▸ GIVEN TEXT
_ _ _

The calibrated SAR backscattering and ortho-rectified and radiometric corrected optical reflectance data were applied in the calibration of VGI models. Total of 18 SAR and cloud free optical satellite images (Landsat5 /TM and SPOT /HRV2) were obtained during the 1996–2006 campaign. Images were temporarily well dispersed along the growing season between May, June, July and August (Table 11 and Table 12, Appendix C). Additional details of the optical calibration procedure and corresponding calibration parameters are presented in Electronic Supplementary Information Appendix (ESI).

2.5. Validation

2.5.1. Validation of Composite Vegetation Indices (VGI) Models

After the calibration procedure for VGI Composite models (I–III)), the validation procedure was applied to test the VGI Composite models for cereal non-potential baseline grain yield (yb, kg/ha) predictions. Yield differences were calculated as absolute values (kg/ha) and per cent (%) differences vs. observed MAFF annual yield inventory [29,70] and MTT Official Variety Trial grain yield estimates in corresponding sites and years [55,56,71]. MAFF and MTT validation datasets with over 3º latitude variation were used to assess cereal baseline yield variation (yb) in growing zones I–IV (Figure 4). In addition, the Polynomial Infrared and NDVI models (Models I, II) were analyzed with soil*species and soil*cultivar covariance categories. The MTT Official Variety Trial yield data for one Finnish malting barley cultivar (cv. Inari) and for two Finnish spring wheat cultivars (cv. Manu, Satu) in cultivation zones I–IV were used in analyzing soil*cultivar covariances (Table 1, Figure 4a).

_ _ _

▸ SOURCE DATA
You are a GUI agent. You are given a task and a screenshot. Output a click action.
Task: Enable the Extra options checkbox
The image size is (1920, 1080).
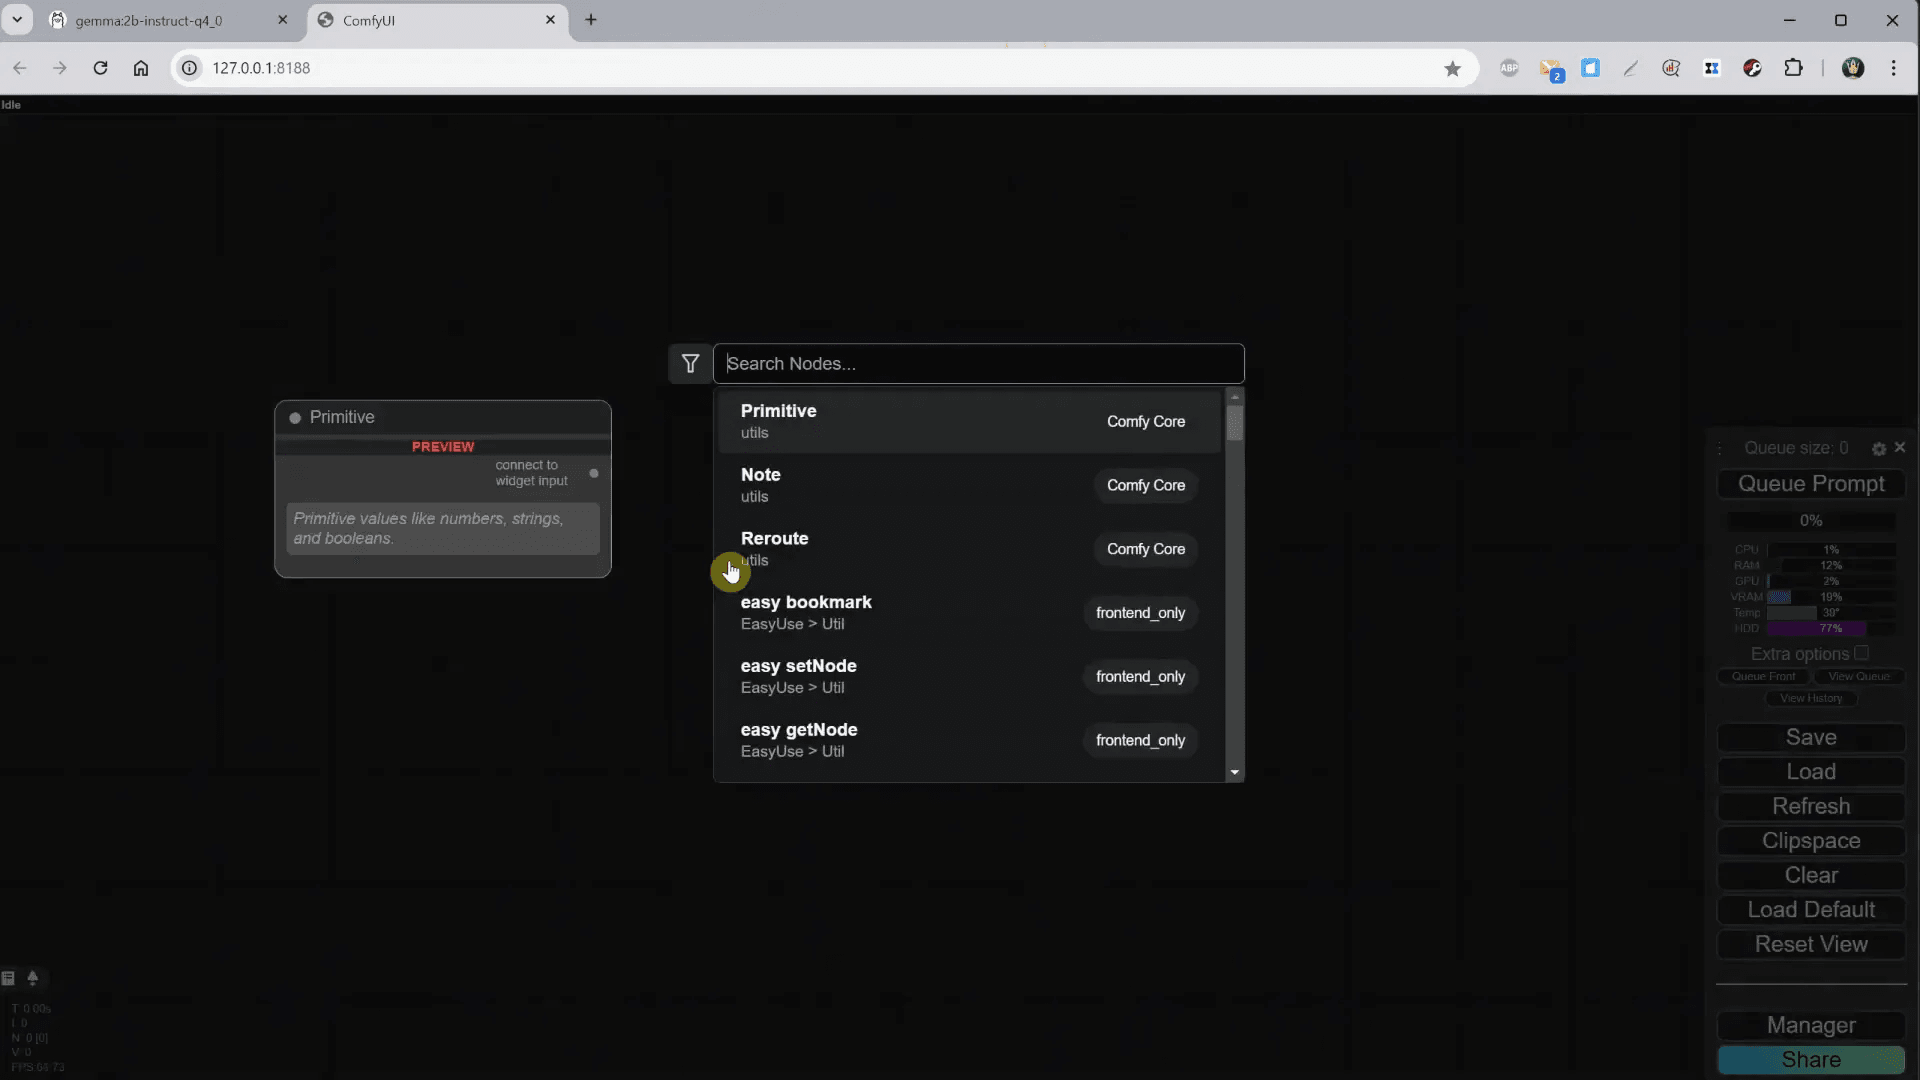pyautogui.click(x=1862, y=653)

_ _ _

▸ TASKS TO CARRY OUT
a – For each statement, say whether it agrees with the yield modeling excerpt. Answer yes or no, and quote the deciding words.
(i) A total of 18 SAR and cloud-free optical satellite images were obtained.
(ii) The images were all taken in September.
(iii) Yield differences were calculated only as per cent differences.
b – Write out the part of the yield modeling excerpt between "The calibrated SAR" and "Information Appendix (ESI).", inclusive.
Answer from the yield modeling excerpt alone, not from the material.

▸ SOLUTIONS BELOW
a –
(i) Yes: "Total of 18 SAR and cloud free optical satellite images"
(ii) No: "between May, June, July and August"
(iii) No: "calculated as absolute values (kg/ha) and per cent (%) differences"

b –
The calibrated SAR backscattering and ortho-rectified and radiometric corrected optical reflectance data were applied in the calibration of VGI models. Total of 18 SAR and cloud free optical satellite images (Landsat5 /TM and SPOT /HRV2) were obtained during the 1996–2006 campaign. Images were temporarily well dispersed along the growing season between May, June, July and August (Table 11 and Table 12, Appendix C). Additional details of the optical calibration procedure and corresponding calibration parameters are presented in Electronic Supplementary Information Appendix (ESI).